◆ **TASKS TO PERFORM**
1. In the passage on civil-military relations, what nickname is given to the tool Rumsfeld has used to tilt the civil-military balance his way?
2. Using the passage on civil-military relations, explain why Rumsfeld's critics call him Robert McNamara reborn.

◆ **DOCUMENT PASSAGE**
[START]

A relationship that requires candor and mutual respect is instead based on mistrust and manipulation. The rituals of deference and warm regard displayed at news conferences or on ceremonial occasions can no longer conceal this reality.

An effective partnership between the brass and their civilian masters implies balance. When it comes to conducting the fight, politicians ought to allow their generals a certain autonomy. When it comes to defining a war’s purpose and establishing its parameters, the generals must recognize that the authority of the politicians is supreme.

Since the day he took command of the Pentagon, Rumsfeld has been using his famous “8,000-mile screwdriver” to tilt the civil-military balance his way. According to his critics, he is Robert McNamara reborn -- an arrogant micromanager, contemptuous of soldierly expertise and certain of his own infallibility.

[END]

◆ **DATASET SECTION**
[START]

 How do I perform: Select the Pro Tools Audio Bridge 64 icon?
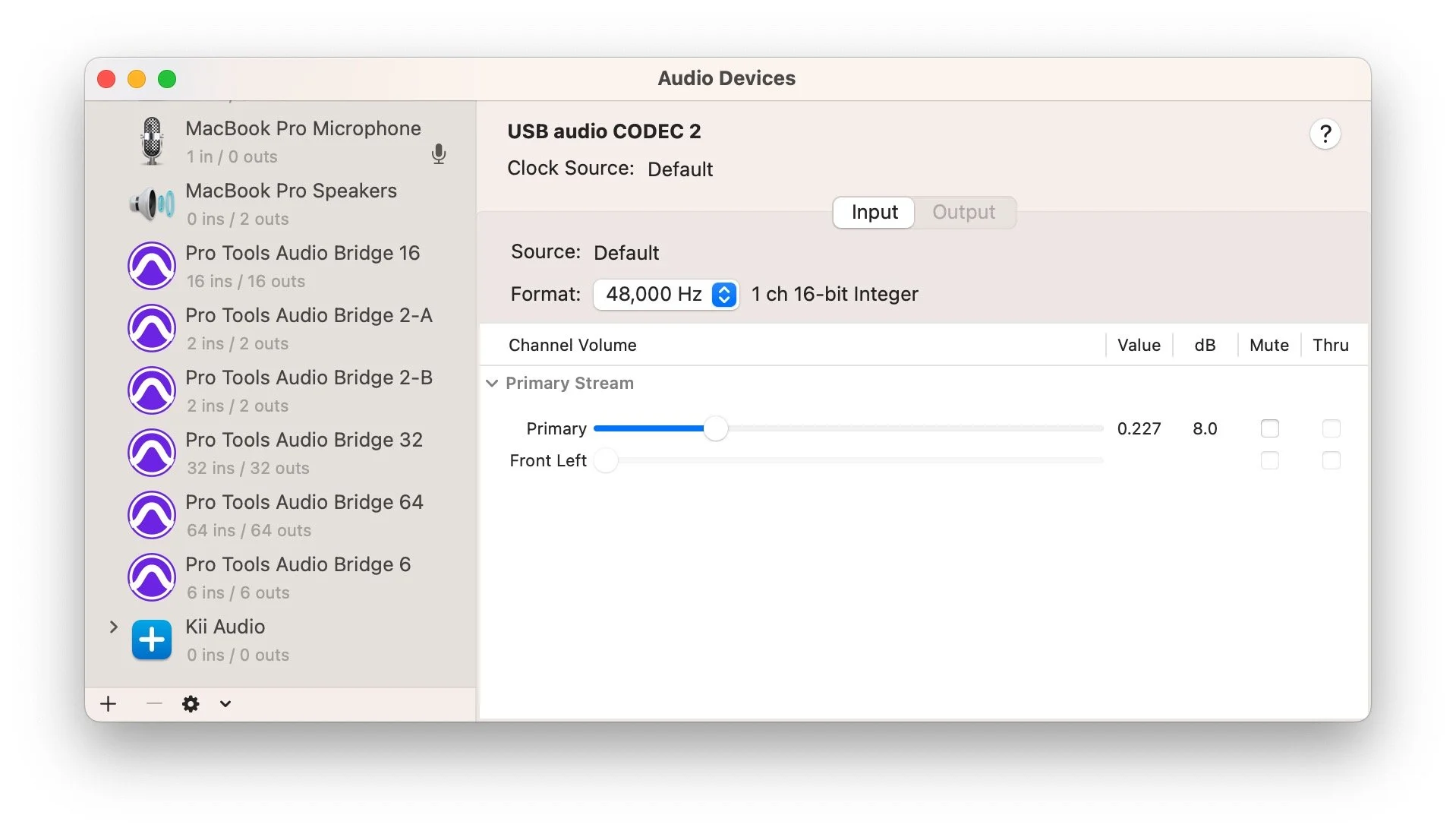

[END]

◆ **COMPLETE ANSWERS**
1. His "8,000-mile screwdriver."

2. His critics see him as an arrogant micromanager who is contemptuous of soldierly expertise and certain of his own infallibility.